Czech Republic
32 Cdo 824/2007
Supreme Court of the Czech Republic




[CLOUT Case no. 1451. Abstract prepared by Petr Dobiáš and Šárka Bittenglová]

The case ensued from the dispute between a German seller (plaintiff) and a Czech
buyer (defendant) for payment of manufactured paint, damages and interest on late
payment. The seller argued that the buyer breached its contractual obligations to pay
the price for the goods and presented to the case materials the buyer’s order (offer)
to conclude a contract of sale and the documentary evidence by the deed (writing),
which, according to the seller’s opinion, should prove the existence of the contract
of sale between the parties.

The Court of First Instance established that from the language of Article 55 CISG a
price or a provision for its determining do not have to be stated explicitly but a
contract of sale has to be validly concluded following the rules provided for in
Article 18 CISG. The evidence presented by the seller, however, did not confirm that
the respective proposal (the aforementioned buyer’s order) for concluding the
contract had been in any way accepted by the seller which also failed to prove the
buyer’s breach of contractual obligations and the buyer’s delay in payment under
the contract. Therefore, there were no grounds to deem that the contract of sale was
concluded validly and, in the sense of Article 55 CISG, the buyer did not have any
obligation to pay the price for the manufactured paint and the seller was not able to
claim the payment of the price or damages as well as an interest on delay.
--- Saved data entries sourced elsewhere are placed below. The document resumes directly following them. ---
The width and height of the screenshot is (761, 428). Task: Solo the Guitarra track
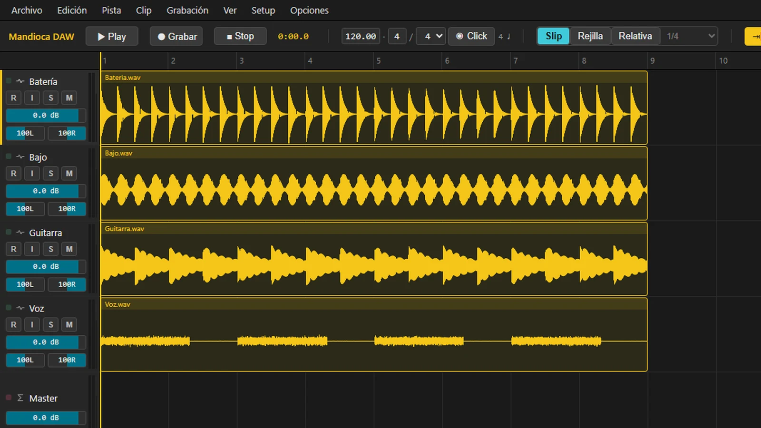click(51, 249)

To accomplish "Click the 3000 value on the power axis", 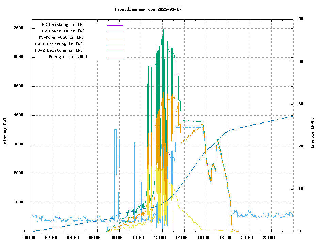I will (18, 145).
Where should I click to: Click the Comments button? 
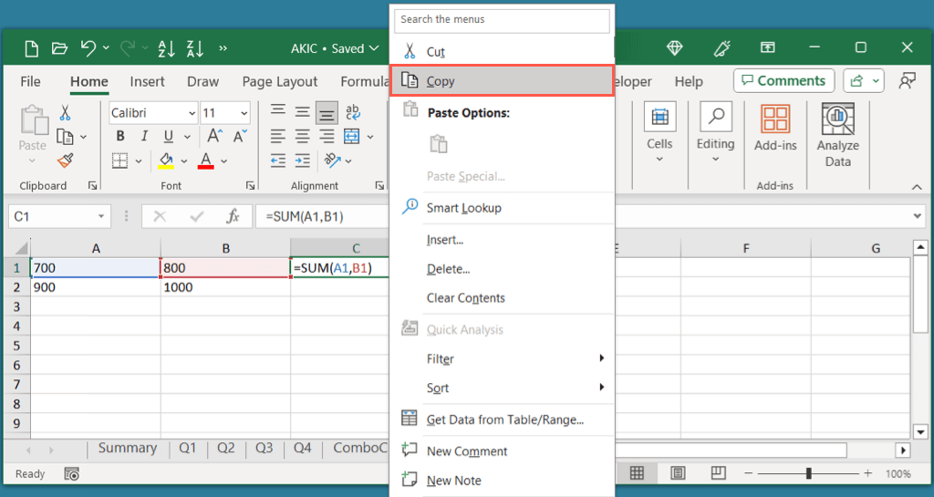point(783,80)
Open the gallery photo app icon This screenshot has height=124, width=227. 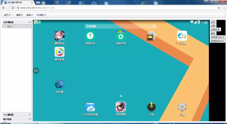(151, 36)
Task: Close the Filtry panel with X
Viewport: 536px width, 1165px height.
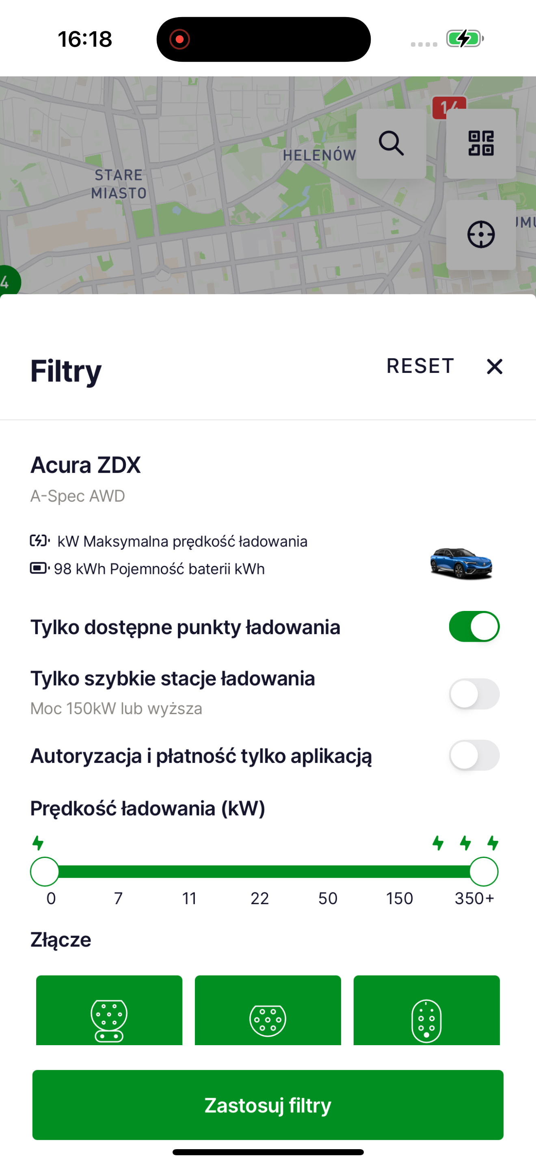Action: (x=494, y=366)
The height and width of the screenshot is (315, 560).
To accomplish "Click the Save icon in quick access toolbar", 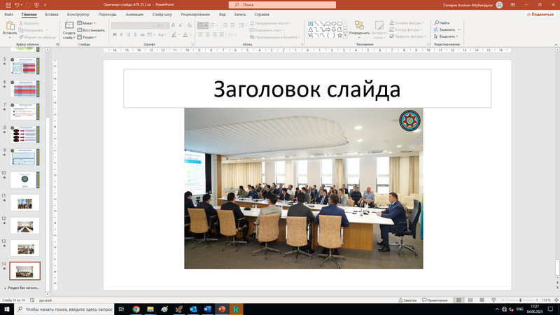I will click(x=6, y=4).
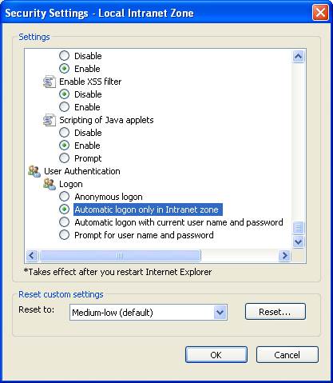Click the horizontal scrollbar right arrow
333x383 pixels.
click(284, 256)
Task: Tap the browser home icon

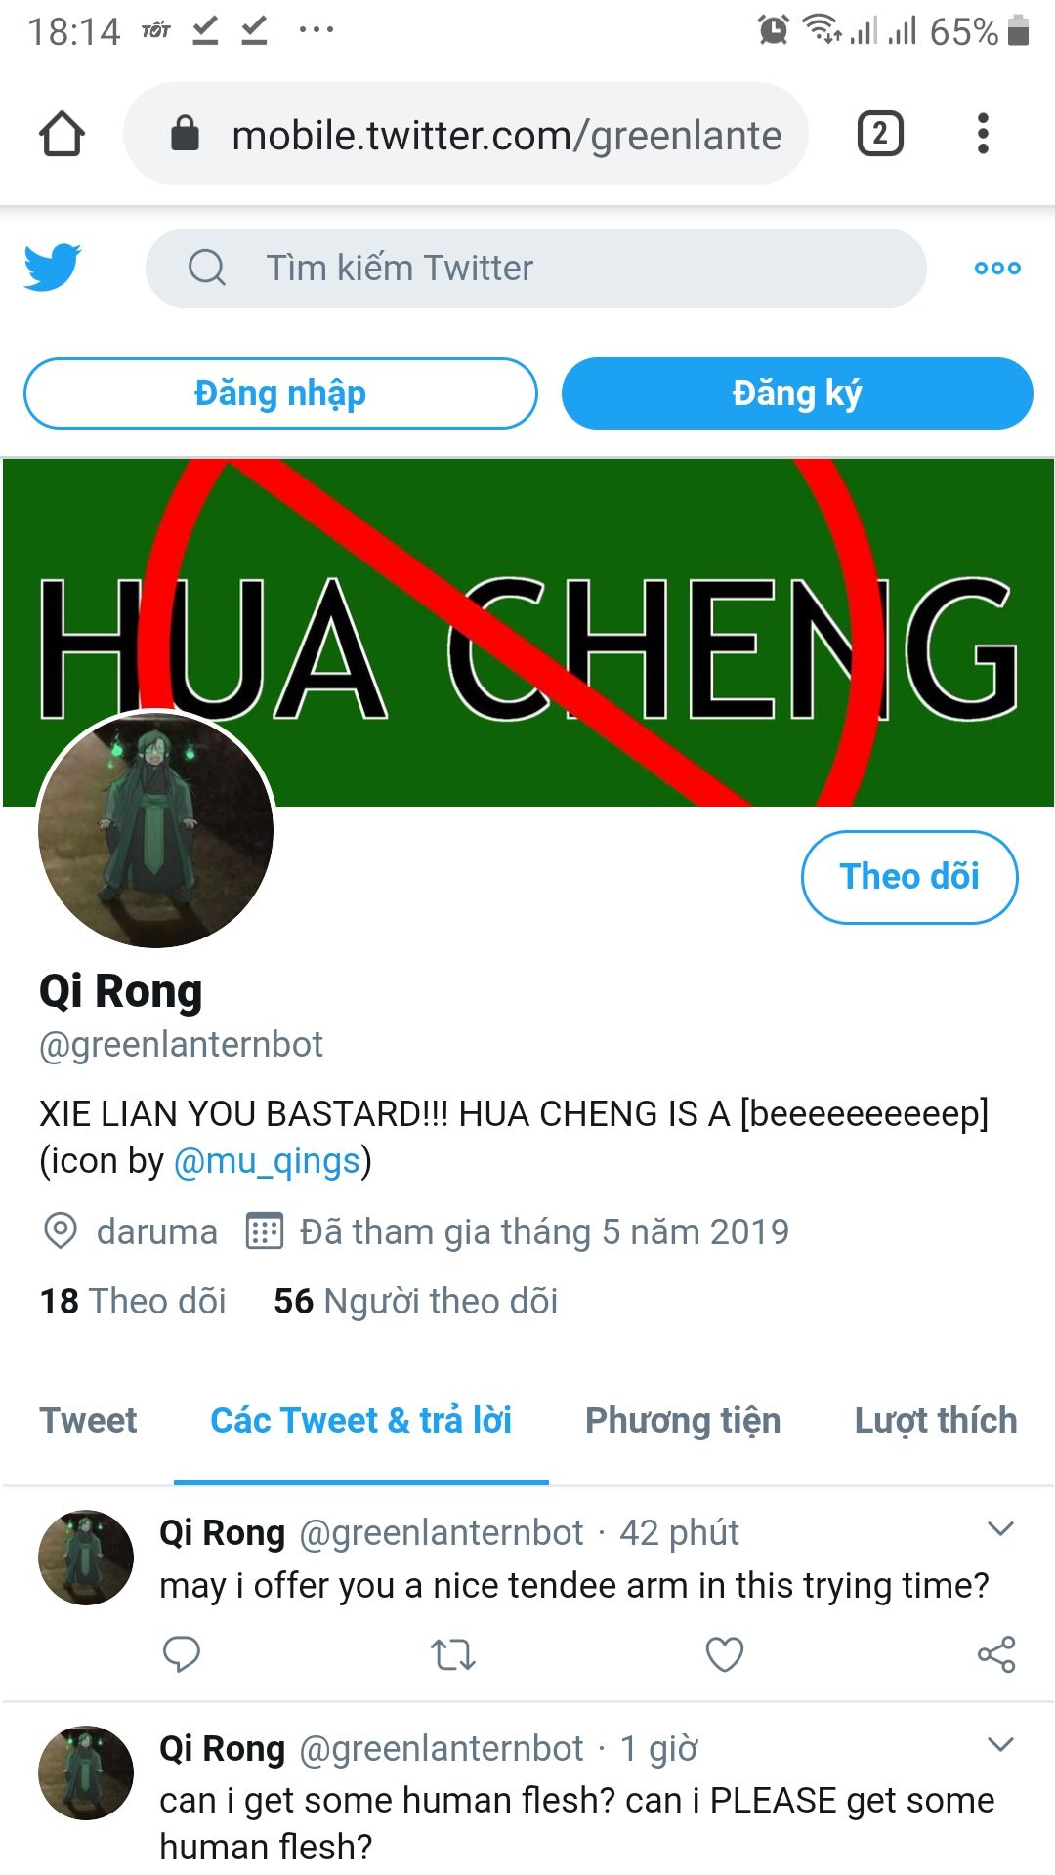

The Appellate Court agreed with the decision of the Court of First Instance. Relying on Article 18(3) CISG, it also assessed the fact that the seller did not prove its
indication of assent by performing an act such as dispatching the goods, within the
period of time laid down in Article 18(2), for example, on the basis of the
mentioned order or as a result of the practices which the parties have established
between them or of usage. In the Appellate Court’s view the documentary evidence
by the deed also could not help to prove the existence of the contract of sale
between the parties because this document contained merely the buyer’s request for
explanation of the change in wrapping of the paint.

The seller brought an extraordinary appeal to the Supreme Court against the
Appellate Court’s decision, arguing that the conclusion of the court as to the
non-existence of the contract of sale was incorrect and it was necessary to consider
the practice established between the parties, usages and the subsequent conduct of
the parties.

The Supreme Court, drawing on provisions of the CISG (Articles 55, 18(2), 18(3)),
decided that the rules on the purchase price are applicable only on the condition that
the contract of sale has been validly concluded. Therefore, it was necessary to
assess whether there was a contract of sale and whether it was valid in accordance
with Article 18, sections (2) and (3). Since the Supreme Court found that these facts
were analysed by the lower courts and the reasoning of the Appellate Court did not
contradict substantive law, i.e. Article 18 CISG, it dismissed the seller’s appeal.